In a Lonely Place by Dorothy B. Hughes

20th CenturyNoirSuspenseThriller

Dix Steele is aimless in Los Angeles after World War II, a former Air Force pilot who now sponges off a rich relative while prowling out of the way places and following women out on their own. But is he the strangler that is haunting the city? And will his war buddy, now a cop, figure out what Dix has become? We spend the novel inside the mind of the charming, volatile sociopath while wondering when he will make a mistake and when we, like his friend Brub, will know for sure what Dix has done.

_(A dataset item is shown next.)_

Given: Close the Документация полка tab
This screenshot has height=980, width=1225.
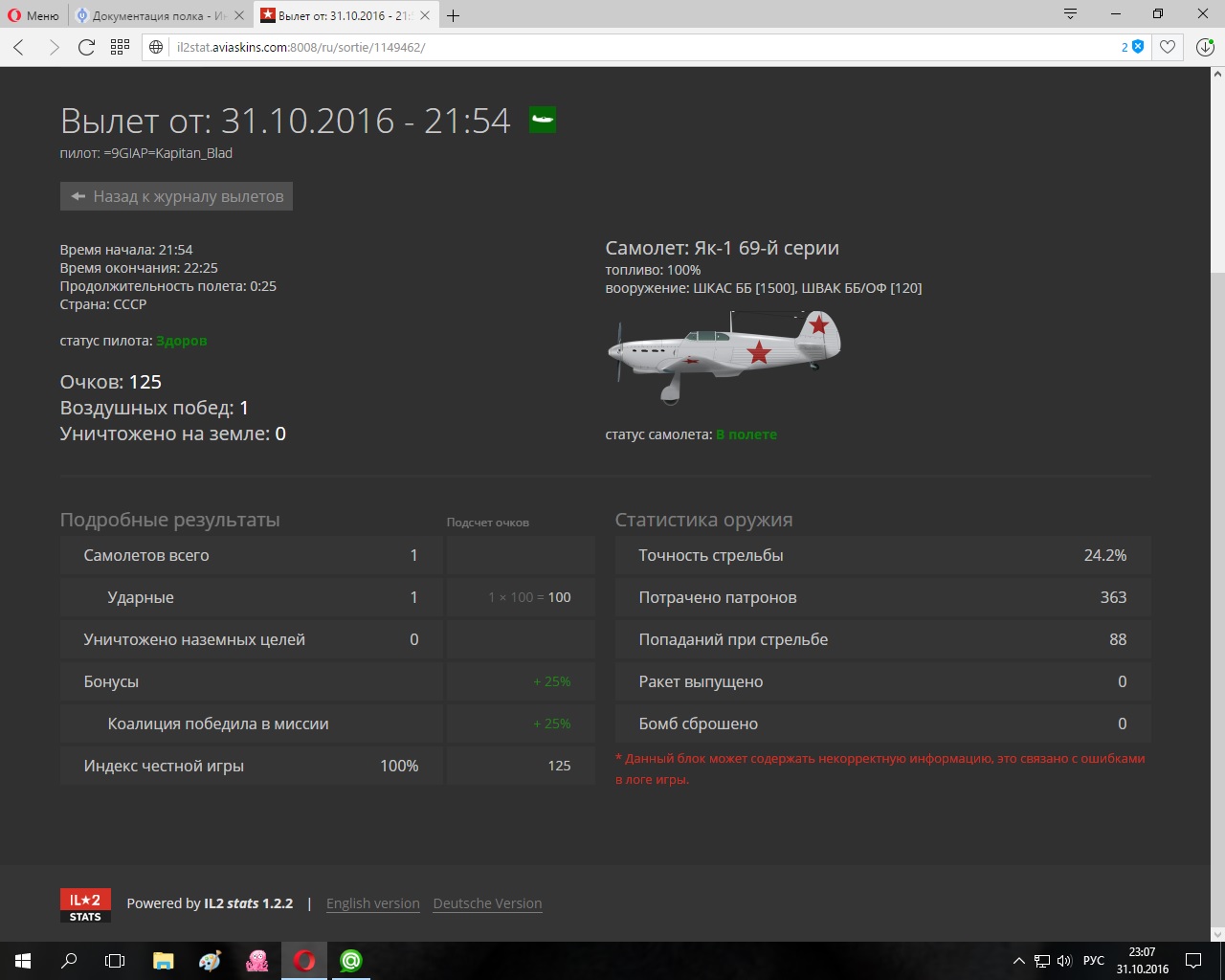Looking at the screenshot, I should pos(239,15).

Beast in View by Margaret Millar

20th Century NoirSuspenseThriller

Who is Evelyn Merrick and why is she calling? Nothing good happens anytime this mysterious stalker calls, and while Millar’s febrile psychological thriller may resemble a standard “find the stalker” potboiler, the thrills come not from figuring it all out but the fascination about what drives Merrick and the titillation from what she will do next. The madness behind Merrick’s behavior is a dreadful poison for anyone it touches and Millar’s mid-century classic deserves revisiting.

Canine Fiction

Border Collie at Rest in Iver, Buckinghamshire

Sirius by Olaf Stapledon

Deadly serious and heart-breaking, Stapledon’s work about a dog imbued with human-level intelligence while retaining his canine attributes and his deep bond with his human creator’s daughter is a landmark in science fiction’s reach to explain humanity through the possibilities of the future and its own persistent prejudices and fear.

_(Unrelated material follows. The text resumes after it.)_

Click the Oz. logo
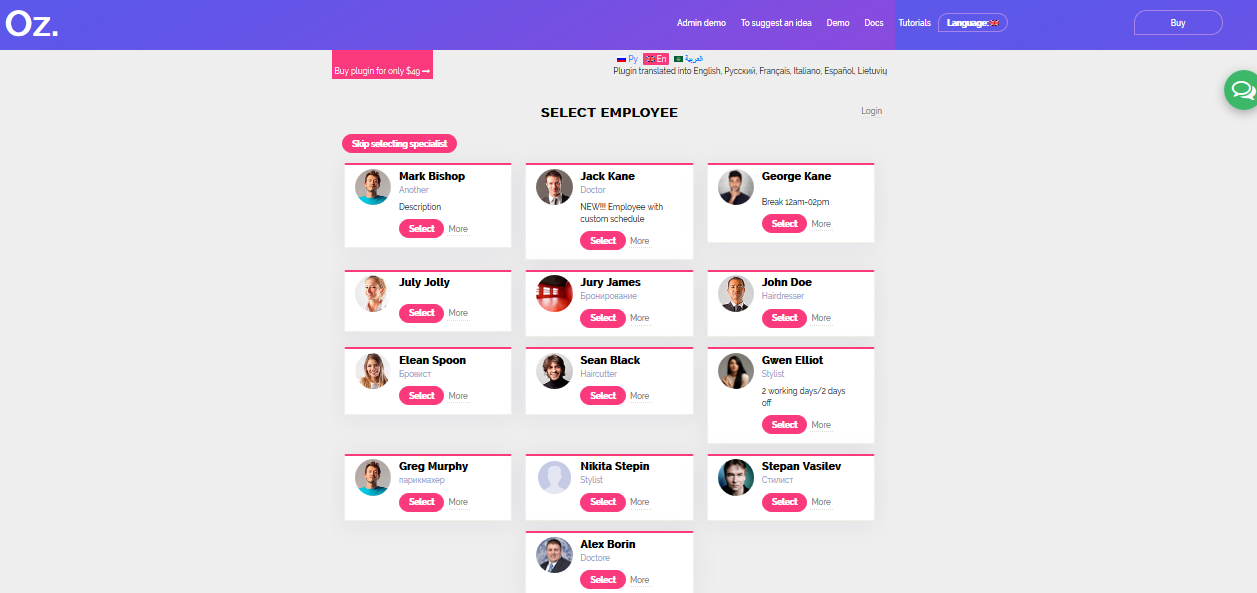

Heart of a Dog by Mikhail Bulgakov

On the other hand, turning a dog into a human is a perfect vehicle for satire, and Bulgakov’s skill at critiquing the burgeoning Soviet state, its fascination with human improvement, total control, and junk science through our hero dog’s evolution is a laugh aloud pleasure.

Nop’s Trial by Donald McCaig

Real dogs with remarkable skills are not unusual, and border collie Nop, a working sheepdog, is among the best. But once stolen and abused, Nop reveals an inner strength and loyalty beyond his previous experience that pulls him through these trials, endurable only through the bond between him and his owner.